Fuck it might be. He followed me first and I presumed it was because I follow every grime MC on the planet.

Brief Aside: Shout out to Napper's gratuitous enthusiasm as a personal trainer. I've never seen a grown man so eager to instruct people the best food for their diet.
 

rubberdingyrapids

Well-known member
what does marcus even play these days? i heard his show several months back and was surprised how hype it was. stuff that wasnt deep tech, not funky exactly, but with that old grime/funky energy. i think i liked it more than most of the other stuff people seem to be excited about lately.
 

NATO

Well-known member
I thought Marcus had become the tech step DJ of UK house. Everything went all PVC-style overproduced basslines and boring darkness. I'm basing that on a few tune reposts on SC rather than any deep knowledge, not that actually knowing anything about something should stop a person from forming a strong opinion about it.
 

NATO

Well-known member
I'm not firing shots, just saying I don't really know about MN but have already formed an opinion based on scant evidence. Forming opinions on a whim and stubbornly sticking to them is fun, everyone should do it.
 

Corpsey

bandz ahoy
Last time I listened to Marcus he was playing that sort of tear-out jackin'/bassline stuff that Cause N Affect, Hybrid Theory etc. make. It was wicked, actually, in places. I don't think his taste has ever really been below par no matter how much we may yearn for that 2010 era Marcus/Mak Rinse set vibe.
 

denoir

Well-known member
Donae'o: Next week Tuesday I will be show casing NEW UK FUNKY HOUSE MUSIC on 1xtra with @djcameo with NEW MUSIC from Apple (!), Dj Naughty, Funkysteps, Banton and Myself to name a few.
 

NOAT

Member
Donae'o: Next week Tuesday I will be show casing NEW UK FUNKY HOUSE MUSIC on 1xtra with @djcameo with NEW MUSIC from Apple (!), Dj Naughty, Funkysteps, Banton and Myself to name a few.

Hyped!

[this message was sent to you from the year 2008]
 

Blackdown

nexKeysound
I was thinking reading that Thump piece about so solid and heartless members meeting in a pub and chatting about how they're going to bring garage ...

"coming back" is the biggest myth ever.

I was at the Tate Britain "production masterclass" with MJ Cole recently and all these youngers were like "blah blah to the tech talk MJ, WHAT DO YOU THINK OF THE GARAGE REVIVAL? IS IT ALL COMING BACK?? ITS BACK NOW, ISNT IT? ISNT IT?!"

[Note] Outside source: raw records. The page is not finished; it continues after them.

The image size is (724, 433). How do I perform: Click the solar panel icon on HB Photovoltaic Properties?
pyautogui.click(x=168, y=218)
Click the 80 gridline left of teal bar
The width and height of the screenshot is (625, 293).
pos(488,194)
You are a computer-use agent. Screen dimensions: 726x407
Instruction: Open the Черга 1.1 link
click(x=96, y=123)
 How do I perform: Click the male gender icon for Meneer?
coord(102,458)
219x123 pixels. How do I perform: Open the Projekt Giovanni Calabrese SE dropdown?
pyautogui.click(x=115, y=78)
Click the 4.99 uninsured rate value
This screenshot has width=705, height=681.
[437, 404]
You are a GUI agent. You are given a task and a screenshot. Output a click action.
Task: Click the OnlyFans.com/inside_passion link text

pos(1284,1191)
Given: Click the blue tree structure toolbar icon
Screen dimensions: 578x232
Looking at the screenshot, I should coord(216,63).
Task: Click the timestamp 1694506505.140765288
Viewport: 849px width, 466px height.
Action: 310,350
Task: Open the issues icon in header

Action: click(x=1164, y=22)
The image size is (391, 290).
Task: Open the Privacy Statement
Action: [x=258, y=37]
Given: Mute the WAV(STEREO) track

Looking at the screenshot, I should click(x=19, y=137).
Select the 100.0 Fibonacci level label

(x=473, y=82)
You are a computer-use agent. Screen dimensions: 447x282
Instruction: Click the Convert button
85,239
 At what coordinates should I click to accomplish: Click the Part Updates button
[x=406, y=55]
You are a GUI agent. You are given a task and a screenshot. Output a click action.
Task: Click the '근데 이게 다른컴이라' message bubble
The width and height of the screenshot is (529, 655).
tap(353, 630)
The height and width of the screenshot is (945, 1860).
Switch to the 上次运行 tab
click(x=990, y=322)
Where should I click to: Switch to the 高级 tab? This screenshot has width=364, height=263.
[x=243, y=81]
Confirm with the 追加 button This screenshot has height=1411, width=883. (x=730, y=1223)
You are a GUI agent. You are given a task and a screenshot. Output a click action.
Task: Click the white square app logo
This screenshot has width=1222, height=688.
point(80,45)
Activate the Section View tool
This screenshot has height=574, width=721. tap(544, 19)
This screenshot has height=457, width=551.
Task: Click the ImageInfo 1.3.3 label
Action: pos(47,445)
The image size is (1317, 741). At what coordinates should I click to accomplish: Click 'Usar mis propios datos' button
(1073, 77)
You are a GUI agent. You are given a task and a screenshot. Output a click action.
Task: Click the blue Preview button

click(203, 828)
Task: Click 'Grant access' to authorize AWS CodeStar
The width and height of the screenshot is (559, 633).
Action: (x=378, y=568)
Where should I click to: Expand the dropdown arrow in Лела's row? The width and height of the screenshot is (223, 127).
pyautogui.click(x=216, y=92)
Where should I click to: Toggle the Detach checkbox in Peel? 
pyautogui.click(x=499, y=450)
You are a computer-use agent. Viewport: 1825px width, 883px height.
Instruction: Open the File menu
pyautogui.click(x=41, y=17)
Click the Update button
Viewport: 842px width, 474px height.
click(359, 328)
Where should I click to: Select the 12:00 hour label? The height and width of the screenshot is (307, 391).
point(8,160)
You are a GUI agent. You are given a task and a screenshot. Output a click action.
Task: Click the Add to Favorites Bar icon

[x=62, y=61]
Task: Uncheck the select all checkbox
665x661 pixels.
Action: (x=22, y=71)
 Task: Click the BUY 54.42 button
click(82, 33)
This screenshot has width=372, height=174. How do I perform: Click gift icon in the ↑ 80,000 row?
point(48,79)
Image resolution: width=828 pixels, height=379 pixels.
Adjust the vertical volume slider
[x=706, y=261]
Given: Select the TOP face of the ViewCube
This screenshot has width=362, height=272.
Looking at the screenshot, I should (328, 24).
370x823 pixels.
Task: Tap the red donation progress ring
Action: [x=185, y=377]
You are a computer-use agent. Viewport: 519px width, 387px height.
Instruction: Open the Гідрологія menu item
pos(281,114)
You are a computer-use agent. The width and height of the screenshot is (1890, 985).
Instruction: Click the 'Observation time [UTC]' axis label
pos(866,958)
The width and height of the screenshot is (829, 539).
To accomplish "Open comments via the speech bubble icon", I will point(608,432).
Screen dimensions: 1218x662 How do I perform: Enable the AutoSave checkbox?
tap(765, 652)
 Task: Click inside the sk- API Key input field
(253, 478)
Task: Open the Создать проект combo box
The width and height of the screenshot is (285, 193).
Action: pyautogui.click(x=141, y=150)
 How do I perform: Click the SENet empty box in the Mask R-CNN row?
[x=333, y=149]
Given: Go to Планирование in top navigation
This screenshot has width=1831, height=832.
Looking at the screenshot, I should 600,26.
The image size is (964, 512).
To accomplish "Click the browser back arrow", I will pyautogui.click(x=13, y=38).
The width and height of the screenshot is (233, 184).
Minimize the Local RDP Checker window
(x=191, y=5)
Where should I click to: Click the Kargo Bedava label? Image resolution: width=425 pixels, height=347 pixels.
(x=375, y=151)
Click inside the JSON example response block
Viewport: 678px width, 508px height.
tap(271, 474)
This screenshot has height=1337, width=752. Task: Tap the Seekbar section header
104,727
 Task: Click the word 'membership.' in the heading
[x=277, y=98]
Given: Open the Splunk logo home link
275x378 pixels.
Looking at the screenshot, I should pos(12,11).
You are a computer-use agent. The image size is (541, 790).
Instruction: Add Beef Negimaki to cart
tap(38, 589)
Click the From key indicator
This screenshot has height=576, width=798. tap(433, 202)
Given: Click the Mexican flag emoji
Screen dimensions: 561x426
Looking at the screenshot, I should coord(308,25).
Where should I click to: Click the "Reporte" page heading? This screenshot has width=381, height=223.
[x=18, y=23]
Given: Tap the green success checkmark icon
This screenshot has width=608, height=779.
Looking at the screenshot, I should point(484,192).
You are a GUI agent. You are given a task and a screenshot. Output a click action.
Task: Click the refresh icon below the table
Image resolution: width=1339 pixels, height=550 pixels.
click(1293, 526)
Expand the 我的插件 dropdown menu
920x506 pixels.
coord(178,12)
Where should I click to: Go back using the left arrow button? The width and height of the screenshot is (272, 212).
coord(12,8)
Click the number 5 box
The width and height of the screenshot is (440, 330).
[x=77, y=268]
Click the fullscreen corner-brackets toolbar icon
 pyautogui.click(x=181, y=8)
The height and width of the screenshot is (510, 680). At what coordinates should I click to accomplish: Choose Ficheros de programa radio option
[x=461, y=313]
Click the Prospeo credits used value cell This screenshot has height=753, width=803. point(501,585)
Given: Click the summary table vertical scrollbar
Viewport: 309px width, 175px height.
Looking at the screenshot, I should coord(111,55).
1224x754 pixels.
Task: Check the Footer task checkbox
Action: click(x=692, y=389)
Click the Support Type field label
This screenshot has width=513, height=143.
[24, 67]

And MJ was like "um... garage revival?!"

Thing is, having seen several cycles of this UK music thing, scenes don't ever "come back". Like Corpsey said, they can get marooned and run old school nights, or they can jump on the next wave, like all the million refixes of ukg classics that happen each time there's a new house/garage variant, but in terms of a specific sound becoming an energetic cultural phenomenon again, it just never happens.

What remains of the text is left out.